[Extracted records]
* * *

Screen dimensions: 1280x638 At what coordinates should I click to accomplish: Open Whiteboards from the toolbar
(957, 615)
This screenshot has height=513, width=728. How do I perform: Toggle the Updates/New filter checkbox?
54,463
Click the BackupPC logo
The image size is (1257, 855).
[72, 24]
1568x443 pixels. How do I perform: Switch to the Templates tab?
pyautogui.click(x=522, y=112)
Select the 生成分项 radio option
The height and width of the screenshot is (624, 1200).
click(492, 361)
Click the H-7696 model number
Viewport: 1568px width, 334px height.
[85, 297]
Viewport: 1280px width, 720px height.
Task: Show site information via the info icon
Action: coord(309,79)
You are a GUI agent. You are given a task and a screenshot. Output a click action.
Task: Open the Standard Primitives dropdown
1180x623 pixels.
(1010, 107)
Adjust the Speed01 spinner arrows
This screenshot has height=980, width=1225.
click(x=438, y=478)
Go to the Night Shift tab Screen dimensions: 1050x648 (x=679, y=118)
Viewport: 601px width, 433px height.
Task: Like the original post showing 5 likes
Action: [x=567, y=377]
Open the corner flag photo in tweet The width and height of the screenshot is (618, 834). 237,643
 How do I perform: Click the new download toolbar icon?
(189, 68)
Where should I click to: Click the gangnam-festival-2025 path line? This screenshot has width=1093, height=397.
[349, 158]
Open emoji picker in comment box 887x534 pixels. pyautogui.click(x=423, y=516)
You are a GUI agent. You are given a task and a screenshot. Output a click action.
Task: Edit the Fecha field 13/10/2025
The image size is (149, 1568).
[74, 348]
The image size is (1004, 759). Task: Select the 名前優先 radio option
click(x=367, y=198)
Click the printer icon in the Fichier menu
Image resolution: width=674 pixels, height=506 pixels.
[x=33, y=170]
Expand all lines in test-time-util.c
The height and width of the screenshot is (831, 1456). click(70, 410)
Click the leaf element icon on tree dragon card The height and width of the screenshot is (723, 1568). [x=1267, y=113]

* * *

**TASK TO CARRY OUT**
Copy out each line of the data above, exactly, if it lies between the line holding "Click the BackupPC logo" and the line holding "Click the H-7696 model number", inclusive; copy no other line.

**EXERCISE RESULT**
Click the BackupPC logo
The image size is (1257, 855).
[72, 24]
1568x443 pixels. How do I perform: Switch to the Templates tab?
pyautogui.click(x=522, y=112)
Select the 生成分项 radio option
The height and width of the screenshot is (624, 1200).
click(492, 361)
Click the H-7696 model number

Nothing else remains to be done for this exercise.